Hakkens hat sein Projekt über eine sogenannte Crowdspeaking-Plattform laufen lassen und damit auf digitalem Weg die Möglichkeit eröffnet, möglichst viele Besucher und Unterstützer zu gewinnen, um Firmen auf seine Idee aufmerksam zu machen. Sein Ziel war nicht, Geld einzutreiben, sondern sein Vorhaben einem breiten Publikum vorzustellen. Eine Marke von 900 000 Unterstützern hatte er sich bis zum heutigen Mittwoch zum Ziel gesetzt – und dieses schon vorher übererfüllt. Immerhin fast 400 Millionen Menschen haben sich die Plattform angesehen.

Individuell ausstatten, leicht reparieren

Die Idee, die so viele Menschen weltweit begeistert, besteht darin, das komplette Smartphone aus unterschiedlichen Blöcken auf einer Platine zusammenzusetzen. Diese Blöcke verkörpern jeweils nur eine Komponente des Mobiltelefons. Durch dieses Lego-ähnliche Baukastenprinzip können einzelne Bauteile schneller und effektiver repariert werden; der Nutzer ist nicht gezwungen, das gesamte Handy wegzuwerfen. Außerdem soll jeder sein Mobiltelefon individuell einrichten können. So können sich begeisterte Fotografen einen größeren Kamerablock einsetzen, Reisende einen stärkeren Akku. Damit soll das Handy umwelt- und benutzerfreundlicher werden.

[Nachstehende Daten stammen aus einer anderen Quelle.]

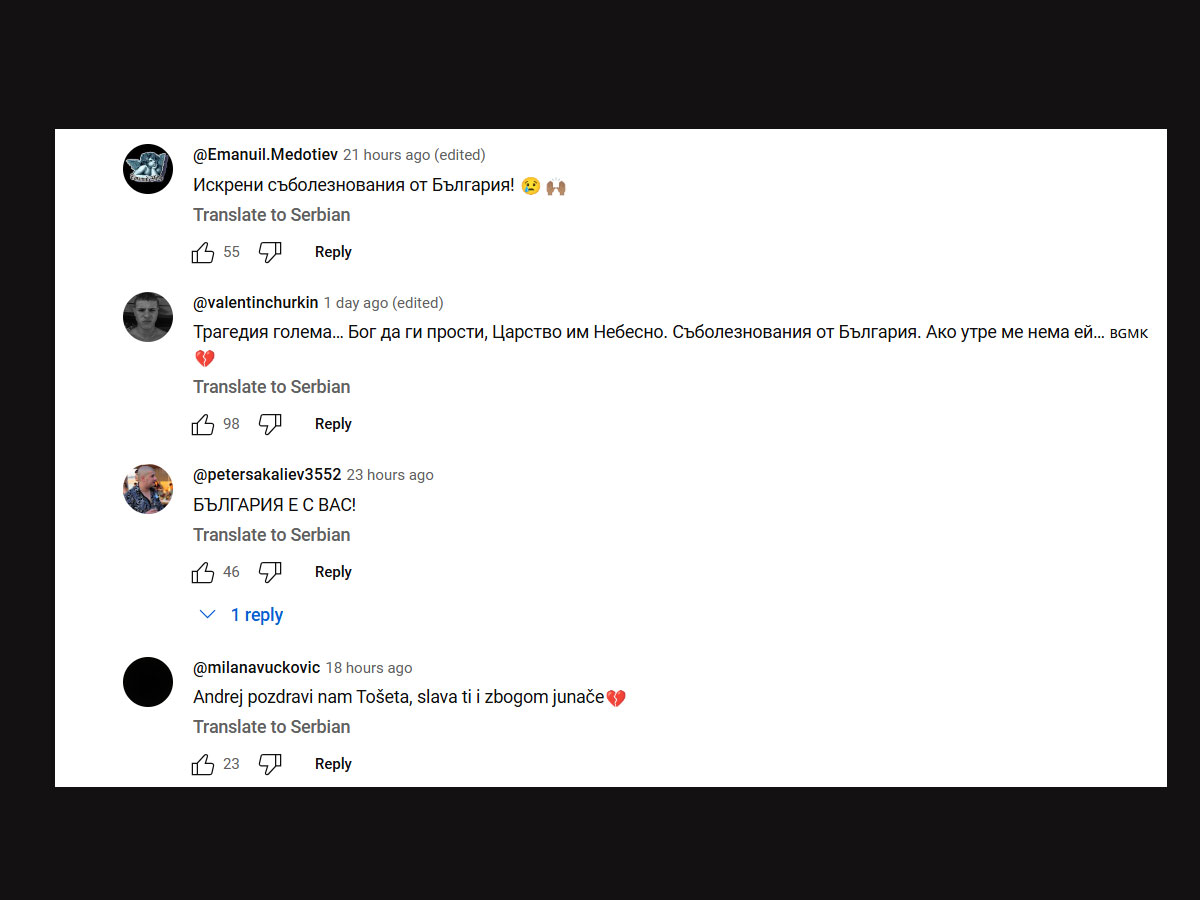The height and width of the screenshot is (900, 1200).
Task: Expand the 1 reply thread
Action: coord(242,615)
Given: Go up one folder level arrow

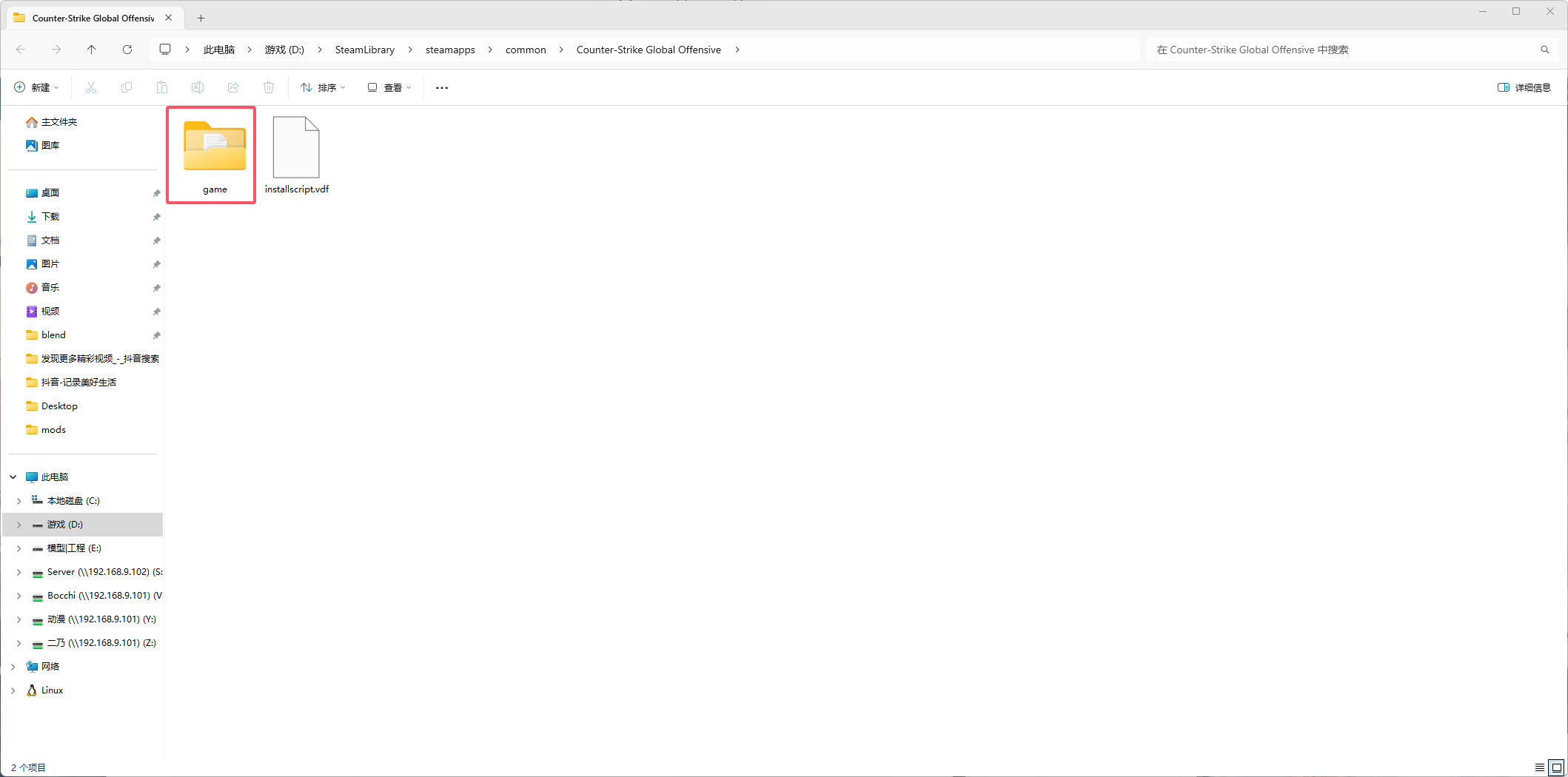Looking at the screenshot, I should 92,50.
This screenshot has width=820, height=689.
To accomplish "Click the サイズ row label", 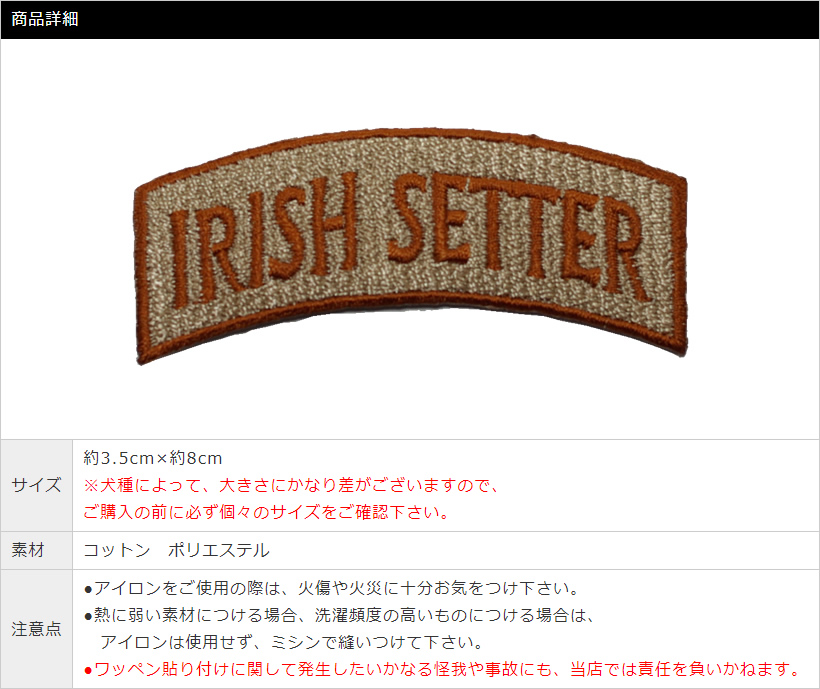I will [36, 485].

Jedoch dürfte sich die Begeisterung der Hersteller in Grenzen halten. Sollte das versprochene Handy tatsächlich länger funktionieren als ein derzeit übliches, müssten nämlich die Umsätze im Verkauf entsprechend zurückgehen.

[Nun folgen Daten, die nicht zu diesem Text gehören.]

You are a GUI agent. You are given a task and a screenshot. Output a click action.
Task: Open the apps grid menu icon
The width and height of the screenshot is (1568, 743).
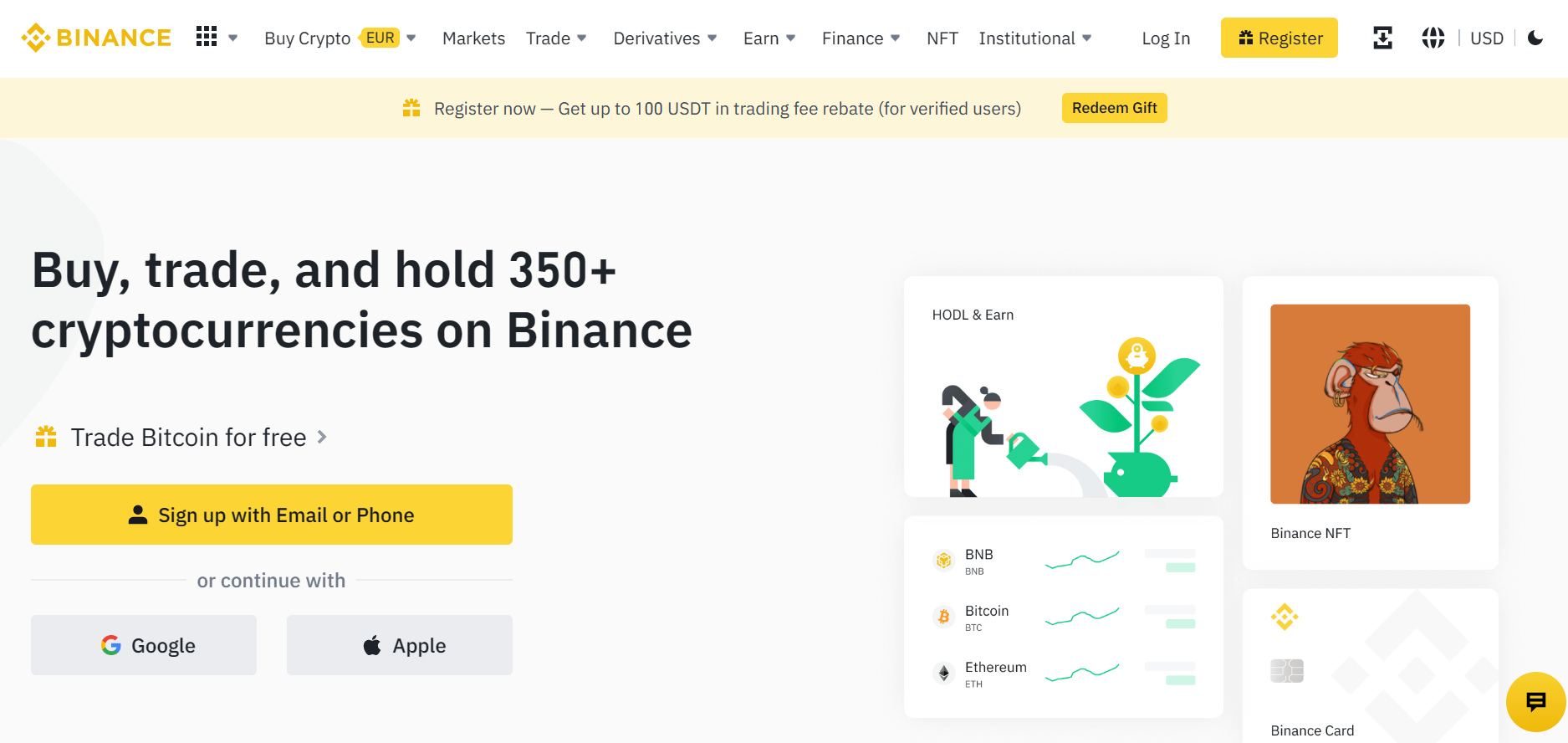pos(207,37)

Andererseits könnte auch ein ganz neuer Markt entstehen. Nach Hakkens Vorstellung sollen die einzelnen Blöcke von unterschiedlichen Firmen hergestellt werden. Er erhofft sich nach dem Prinzip eines App-Stores einen Hardware-Handel mit neuen und gebrauchten Modulen. Auf diese Weise könnte der Nutzer gezielt Marken unterstützen, Hersteller könnten selbst neue Blöcke erfinden. Sie könnten an einem Solarzellenakku arbeiten oder einen Bildschirm für Blinde kreieren. Das Phoneblok würde sich dadurch ständig verbessern.

Wie flexibel sind Standards?

Allerdings hat die Phoneblok-Idee auch kritische Seiten. Volker Coors, Professor für Informatik an der Hochschule für Technik Stuttgart, äußert sich grundsätzlich zuversichtlich: „Ich kann mir gut vorstellen, dass die Idee des Phonebloks realisierbar ist.“ Bedenken hat er gegenüber dem Aufbau: „Da jeder Block normierte Standards erfüllen muss, könnte es ein Manko an Feintuning und Freiheiten am technischen Design geben“, sagt Coors. Unternehmen würden einzelne Bauteile vermutlich nicht mehr perfektionieren.

Problematisch könnte auch die Kommunikation zwischen den Bauteilen sein. Die meisten modernen Smartphones sind sehr kompakt gebaut, die einzelnen Komponenten liegen nah beieinander. Das Phoneblok bricht diese Bauweise auf. Die Kommunikationswege zwischen einzelnen Teilen werden länger, das Gerät arbeitet langsamer. Durch die Block-Bauweise würde es auch größer.

Google kauft israelische Patente

Abwegig ist die Idee dennoch nicht. Bereits 2008 präsentierte das israelische Unternehmen Modu auf dem Mobile World Congress, einer jährlich stattfindenden Fachmesse für Mobilfunk, ein entsprechendes Konzept. Nach der Insolvenz von Modu kaufte der Suchmaschinenriese Google die entsprechenden Patente auf. Unter der Bezeichnung „Project Ara“ soll nun in den kommenden Monaten das modulare Smartphone zusammen mit den Machern von Phonebloks und interessierten Entwicklern verwirklicht werden, wie Motorola Anfang der Woche bekanntgab.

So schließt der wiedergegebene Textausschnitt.